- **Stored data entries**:

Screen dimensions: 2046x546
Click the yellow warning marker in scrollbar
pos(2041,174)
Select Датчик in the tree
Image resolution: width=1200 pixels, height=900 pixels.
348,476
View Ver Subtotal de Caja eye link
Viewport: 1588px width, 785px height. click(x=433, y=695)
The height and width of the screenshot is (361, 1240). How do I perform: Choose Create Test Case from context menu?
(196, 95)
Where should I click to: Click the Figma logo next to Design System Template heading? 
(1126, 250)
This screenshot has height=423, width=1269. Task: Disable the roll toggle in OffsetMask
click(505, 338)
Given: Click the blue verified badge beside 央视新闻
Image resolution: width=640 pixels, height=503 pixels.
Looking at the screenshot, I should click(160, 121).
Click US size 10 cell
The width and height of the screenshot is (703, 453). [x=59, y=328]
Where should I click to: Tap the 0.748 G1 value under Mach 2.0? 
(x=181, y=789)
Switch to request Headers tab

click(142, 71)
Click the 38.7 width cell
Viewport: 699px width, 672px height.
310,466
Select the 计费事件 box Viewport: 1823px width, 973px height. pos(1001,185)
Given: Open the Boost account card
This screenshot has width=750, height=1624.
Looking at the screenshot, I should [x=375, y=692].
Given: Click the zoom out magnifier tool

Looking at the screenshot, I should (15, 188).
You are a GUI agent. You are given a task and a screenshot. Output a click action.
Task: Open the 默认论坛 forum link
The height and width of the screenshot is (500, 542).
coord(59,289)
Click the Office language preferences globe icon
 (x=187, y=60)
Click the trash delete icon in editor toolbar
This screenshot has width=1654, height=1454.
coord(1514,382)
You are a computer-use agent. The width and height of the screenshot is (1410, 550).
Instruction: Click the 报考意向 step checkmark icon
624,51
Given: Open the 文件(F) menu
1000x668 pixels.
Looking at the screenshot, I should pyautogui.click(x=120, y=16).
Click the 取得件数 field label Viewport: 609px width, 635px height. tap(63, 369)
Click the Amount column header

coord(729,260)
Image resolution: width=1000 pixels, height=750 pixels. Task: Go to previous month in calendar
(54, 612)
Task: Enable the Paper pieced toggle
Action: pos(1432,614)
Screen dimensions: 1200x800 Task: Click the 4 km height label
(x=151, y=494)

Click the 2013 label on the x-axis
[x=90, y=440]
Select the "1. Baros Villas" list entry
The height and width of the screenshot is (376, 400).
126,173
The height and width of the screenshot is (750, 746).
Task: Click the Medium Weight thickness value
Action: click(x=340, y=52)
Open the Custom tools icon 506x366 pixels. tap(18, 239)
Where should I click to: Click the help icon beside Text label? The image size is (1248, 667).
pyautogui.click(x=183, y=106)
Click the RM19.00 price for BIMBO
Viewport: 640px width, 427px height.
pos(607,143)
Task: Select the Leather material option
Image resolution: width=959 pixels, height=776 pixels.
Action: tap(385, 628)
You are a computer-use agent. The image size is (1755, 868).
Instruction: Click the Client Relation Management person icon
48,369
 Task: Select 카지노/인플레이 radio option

- **Your goal**:
Reply with the number of lines above in which the word "Select" appears, and with nothing else.

- **Solution to the exercise**:
5